Collected data:
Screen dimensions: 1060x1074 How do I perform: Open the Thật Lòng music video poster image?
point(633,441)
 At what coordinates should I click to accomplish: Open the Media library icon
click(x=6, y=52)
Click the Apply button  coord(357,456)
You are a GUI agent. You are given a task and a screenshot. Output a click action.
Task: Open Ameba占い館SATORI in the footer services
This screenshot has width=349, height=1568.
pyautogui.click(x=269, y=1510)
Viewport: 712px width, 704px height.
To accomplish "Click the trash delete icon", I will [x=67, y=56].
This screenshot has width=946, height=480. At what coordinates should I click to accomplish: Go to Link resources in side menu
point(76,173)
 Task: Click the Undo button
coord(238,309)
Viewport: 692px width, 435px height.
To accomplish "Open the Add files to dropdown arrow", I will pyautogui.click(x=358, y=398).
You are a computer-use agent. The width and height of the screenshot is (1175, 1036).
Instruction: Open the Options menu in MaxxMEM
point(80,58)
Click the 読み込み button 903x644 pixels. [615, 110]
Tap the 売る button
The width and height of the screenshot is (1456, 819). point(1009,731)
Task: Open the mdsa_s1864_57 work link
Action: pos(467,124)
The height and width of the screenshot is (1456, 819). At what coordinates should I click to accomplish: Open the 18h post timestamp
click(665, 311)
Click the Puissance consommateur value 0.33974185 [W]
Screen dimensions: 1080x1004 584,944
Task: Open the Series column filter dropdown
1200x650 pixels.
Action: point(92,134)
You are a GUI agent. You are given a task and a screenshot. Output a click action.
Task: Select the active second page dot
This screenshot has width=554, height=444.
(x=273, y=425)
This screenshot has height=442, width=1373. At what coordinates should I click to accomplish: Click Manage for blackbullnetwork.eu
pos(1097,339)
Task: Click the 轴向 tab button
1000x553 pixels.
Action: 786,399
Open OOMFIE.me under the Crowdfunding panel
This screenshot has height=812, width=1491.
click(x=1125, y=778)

— Instructions to follow —
The reply should be nothing but the number of lines in the entries that include "dropdown".

— Output for this exercise —
2